How to Fix the Housing Crisis in BC

run-down-house

It seems that every year there are fewer and fewer places to rent, and as everyone knows, decreased supply invariably means increased rents. This has an especially negative impact on those at the bottom 30% of the economic spectrum.

The latest stab at fixing the problem comes via the federal government as they promise to blow another 4 billion on housing over the next few years.

In addition to the money, governments and the public have been trying to coerce homeowners into renting out their places, but to no avail. Renting out your place incurs risk that many homeowners don’t want to take. Bad renters are rampant, the law is often against the landlord when things go sideways.

This stick approach will not solve the problem. All it does is kick the can down the road, and saddle the next generation with even more government debt.

If they want to solve the rental shortage in a real way, they need more carrot and less stick. That is say, find ways of providing benefits to the landlord without hurting renters. Here’s one idea: eliminate income tax on rental income, at least under a certain threshold.The last thing they need to do is increase the tax burden on Canadians looking at renting out their basements as the feds are keen to do now. This will only restrict supply either further. Make no mistake about it, any extra costs the government puts on landlords will be passed on to tenants in the long run.

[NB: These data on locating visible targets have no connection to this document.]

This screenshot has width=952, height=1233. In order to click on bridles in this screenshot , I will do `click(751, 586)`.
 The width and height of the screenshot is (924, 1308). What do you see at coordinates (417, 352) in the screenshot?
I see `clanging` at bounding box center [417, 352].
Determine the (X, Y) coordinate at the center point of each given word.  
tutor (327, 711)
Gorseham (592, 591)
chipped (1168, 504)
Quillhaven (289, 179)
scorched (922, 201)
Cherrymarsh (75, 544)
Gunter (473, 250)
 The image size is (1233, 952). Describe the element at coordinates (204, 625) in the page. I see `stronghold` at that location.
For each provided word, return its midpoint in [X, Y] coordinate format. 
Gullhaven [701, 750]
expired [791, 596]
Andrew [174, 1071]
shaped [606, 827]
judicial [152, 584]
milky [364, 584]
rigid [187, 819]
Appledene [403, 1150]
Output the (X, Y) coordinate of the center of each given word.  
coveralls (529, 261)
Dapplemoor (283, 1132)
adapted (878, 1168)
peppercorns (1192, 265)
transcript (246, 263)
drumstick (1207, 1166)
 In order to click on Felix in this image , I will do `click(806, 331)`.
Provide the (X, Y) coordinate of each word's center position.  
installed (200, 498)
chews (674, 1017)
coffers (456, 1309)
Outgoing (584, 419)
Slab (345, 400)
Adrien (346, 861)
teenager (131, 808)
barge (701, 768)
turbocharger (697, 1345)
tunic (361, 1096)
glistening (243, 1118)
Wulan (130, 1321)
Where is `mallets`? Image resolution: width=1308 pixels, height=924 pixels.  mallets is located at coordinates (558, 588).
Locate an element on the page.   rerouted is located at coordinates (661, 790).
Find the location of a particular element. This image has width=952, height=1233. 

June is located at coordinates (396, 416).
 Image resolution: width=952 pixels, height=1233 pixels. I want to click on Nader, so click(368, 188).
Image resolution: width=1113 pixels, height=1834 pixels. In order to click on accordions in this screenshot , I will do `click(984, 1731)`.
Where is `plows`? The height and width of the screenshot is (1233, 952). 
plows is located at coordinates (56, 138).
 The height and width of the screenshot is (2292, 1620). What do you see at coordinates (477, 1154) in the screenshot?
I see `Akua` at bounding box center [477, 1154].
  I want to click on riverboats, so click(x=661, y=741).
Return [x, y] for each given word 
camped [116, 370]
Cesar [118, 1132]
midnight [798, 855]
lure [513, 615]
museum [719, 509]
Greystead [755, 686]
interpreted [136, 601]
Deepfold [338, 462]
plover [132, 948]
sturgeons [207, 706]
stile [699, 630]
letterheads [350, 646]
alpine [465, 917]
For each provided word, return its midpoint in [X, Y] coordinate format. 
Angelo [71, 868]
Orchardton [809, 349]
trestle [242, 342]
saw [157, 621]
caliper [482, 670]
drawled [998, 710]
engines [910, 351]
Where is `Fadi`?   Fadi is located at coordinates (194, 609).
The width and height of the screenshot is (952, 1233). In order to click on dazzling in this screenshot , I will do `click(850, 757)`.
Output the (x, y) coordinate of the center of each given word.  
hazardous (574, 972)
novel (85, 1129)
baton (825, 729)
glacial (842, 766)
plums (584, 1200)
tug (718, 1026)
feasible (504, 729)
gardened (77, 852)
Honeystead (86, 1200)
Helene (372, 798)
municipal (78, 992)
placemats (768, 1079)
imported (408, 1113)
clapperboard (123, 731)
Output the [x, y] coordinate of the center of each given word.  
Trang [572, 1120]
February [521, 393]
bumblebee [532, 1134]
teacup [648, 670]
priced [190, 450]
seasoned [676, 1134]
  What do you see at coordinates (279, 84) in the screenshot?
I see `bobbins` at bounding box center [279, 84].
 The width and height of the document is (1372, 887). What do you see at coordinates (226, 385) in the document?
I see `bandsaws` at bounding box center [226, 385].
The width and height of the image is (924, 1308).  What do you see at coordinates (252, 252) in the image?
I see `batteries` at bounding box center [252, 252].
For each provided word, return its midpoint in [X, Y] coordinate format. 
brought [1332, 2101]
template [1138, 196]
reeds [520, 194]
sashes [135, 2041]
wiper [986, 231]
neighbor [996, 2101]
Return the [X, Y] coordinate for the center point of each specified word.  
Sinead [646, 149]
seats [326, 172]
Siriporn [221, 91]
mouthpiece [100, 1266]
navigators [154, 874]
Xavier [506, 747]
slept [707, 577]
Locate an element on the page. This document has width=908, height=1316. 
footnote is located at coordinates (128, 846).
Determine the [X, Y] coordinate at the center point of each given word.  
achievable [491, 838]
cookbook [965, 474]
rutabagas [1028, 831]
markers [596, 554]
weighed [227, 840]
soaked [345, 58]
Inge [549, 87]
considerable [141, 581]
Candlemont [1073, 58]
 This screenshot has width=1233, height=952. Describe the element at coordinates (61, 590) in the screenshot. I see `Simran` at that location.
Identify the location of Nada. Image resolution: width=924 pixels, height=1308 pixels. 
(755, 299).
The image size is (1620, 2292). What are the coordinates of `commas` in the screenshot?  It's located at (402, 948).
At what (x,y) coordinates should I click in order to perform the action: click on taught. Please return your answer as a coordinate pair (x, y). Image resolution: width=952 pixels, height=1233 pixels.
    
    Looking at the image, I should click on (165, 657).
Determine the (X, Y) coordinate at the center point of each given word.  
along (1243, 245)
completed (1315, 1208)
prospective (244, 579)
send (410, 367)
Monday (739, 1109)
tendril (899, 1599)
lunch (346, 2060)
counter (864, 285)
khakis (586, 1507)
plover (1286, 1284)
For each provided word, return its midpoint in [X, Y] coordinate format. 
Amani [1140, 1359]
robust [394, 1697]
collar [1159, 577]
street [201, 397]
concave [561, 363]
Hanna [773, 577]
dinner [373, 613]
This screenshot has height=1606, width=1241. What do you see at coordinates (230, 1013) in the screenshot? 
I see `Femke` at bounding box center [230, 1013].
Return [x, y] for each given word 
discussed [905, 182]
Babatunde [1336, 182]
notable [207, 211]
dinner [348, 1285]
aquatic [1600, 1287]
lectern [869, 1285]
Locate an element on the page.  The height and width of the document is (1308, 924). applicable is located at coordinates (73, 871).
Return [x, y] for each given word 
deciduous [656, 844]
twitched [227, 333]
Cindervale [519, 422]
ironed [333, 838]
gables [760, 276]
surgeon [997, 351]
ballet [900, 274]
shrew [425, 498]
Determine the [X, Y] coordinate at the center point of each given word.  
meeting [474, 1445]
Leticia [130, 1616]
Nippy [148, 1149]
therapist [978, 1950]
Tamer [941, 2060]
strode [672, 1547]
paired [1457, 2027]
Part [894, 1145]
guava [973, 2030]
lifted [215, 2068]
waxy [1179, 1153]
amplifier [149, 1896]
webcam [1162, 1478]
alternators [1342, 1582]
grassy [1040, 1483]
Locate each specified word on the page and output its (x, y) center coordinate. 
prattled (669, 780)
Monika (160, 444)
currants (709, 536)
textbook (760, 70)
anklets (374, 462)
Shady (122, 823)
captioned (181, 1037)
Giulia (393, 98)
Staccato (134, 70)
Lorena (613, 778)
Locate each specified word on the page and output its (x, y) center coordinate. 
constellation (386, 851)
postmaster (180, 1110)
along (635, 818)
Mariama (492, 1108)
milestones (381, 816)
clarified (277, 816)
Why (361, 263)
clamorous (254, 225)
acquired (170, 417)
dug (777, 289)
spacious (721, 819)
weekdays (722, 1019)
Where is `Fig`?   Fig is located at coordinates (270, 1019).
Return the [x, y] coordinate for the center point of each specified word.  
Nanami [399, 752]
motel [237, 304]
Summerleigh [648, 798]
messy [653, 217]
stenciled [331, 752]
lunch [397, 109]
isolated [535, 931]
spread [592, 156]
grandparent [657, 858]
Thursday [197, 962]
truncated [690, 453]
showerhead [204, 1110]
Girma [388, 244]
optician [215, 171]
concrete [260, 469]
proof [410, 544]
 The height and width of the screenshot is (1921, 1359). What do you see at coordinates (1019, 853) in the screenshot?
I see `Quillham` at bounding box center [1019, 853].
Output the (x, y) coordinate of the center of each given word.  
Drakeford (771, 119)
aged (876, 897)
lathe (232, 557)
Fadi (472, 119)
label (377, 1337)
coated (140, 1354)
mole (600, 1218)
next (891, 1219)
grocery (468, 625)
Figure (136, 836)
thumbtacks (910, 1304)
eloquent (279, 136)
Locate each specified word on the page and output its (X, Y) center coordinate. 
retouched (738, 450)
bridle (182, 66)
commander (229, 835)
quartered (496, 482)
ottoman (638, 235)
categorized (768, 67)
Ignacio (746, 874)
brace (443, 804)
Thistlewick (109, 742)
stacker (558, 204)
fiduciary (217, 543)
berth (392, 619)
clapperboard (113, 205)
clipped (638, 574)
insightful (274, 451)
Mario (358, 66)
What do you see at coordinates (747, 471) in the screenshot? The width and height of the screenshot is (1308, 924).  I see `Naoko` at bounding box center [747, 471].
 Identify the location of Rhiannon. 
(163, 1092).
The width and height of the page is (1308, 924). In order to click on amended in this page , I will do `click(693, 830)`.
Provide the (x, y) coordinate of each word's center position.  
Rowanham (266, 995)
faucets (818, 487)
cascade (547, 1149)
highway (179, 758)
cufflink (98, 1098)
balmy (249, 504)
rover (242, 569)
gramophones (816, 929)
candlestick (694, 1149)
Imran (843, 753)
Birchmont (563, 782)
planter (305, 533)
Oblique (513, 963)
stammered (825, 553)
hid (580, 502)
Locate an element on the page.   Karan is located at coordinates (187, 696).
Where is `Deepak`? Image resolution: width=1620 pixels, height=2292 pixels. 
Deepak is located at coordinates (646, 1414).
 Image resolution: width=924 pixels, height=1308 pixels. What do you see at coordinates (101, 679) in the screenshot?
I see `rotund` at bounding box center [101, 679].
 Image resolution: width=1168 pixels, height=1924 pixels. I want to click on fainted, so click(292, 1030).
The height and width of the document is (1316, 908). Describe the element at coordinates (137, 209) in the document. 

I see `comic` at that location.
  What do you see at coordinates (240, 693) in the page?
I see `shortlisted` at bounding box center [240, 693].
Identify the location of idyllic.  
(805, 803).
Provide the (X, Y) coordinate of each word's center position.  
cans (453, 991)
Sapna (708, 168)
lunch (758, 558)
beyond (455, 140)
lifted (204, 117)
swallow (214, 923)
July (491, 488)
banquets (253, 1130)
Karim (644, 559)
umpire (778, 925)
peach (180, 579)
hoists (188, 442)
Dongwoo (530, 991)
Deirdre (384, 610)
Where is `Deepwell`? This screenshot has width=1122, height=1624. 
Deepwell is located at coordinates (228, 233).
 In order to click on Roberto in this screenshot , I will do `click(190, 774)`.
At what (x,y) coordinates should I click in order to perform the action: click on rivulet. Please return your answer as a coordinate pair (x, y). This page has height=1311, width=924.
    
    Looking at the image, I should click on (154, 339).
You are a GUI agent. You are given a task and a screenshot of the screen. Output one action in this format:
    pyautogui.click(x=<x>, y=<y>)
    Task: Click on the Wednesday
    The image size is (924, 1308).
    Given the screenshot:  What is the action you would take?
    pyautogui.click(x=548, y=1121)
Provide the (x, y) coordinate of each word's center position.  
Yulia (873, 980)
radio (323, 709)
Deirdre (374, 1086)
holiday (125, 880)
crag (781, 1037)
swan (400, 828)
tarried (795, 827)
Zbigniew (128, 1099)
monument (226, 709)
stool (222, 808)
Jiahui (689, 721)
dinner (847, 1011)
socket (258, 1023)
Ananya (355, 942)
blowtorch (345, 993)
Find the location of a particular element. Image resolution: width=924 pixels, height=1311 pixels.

At the very least, the government needs to bring back the incentives available 30 years ago that lead to the apartment housing boom in the first place. Affordable housing is driven by apartment buildings, and most of those in use today were built in the 1970s and 1980s. Many of these buildings are nearing the end of life, so the crunch will only get worse without real incentive to invest in housing.

Back in the 1980s rental apartments were shooting up like mushrooms because the federal government provided incentive to developers to expand the rental market, which in turn drove down prices for low income people. The old provisions of the Income Tax Act allowed investors (not real estate developers) to acquire (or build) qualifying rental units.

Under the program investors could take generous capital cost allowance losses of 10% per year, and apply these loses to other income that the investor had earned. From the government’s perspective, too many investors eventually became more interested in the tax breaks than actually maintaining housing for the most vulnerable in society.  As a result, the program was cut back over the years until being turfed entirely in 1988. But there’s no question the policy worked. Large swaths of housing projects were built, and even today most relatively affordable apartment buildings in use are surviving on the backs of this legacy.

This tax change was at the federal level, but provincially, policy has not been much better. British Columbia has some of the most expensive rents in Canada thanks to Bill Vander Zalm, who created the Property Purchasers Tax.

In addition to going back to the 1980s, let’s try a new approach to increase the rental supply. Eliminate all sales taxes on house related services — contractors, roofers, painters, etc. as is the case with food. This in turn lowers the costs of operating housing.

And most significantly, bring back the generous CCA similar to that of the 1980s. History shows us that this would incentivize builders to favour rental apartments over the more expensive housing we see going up today.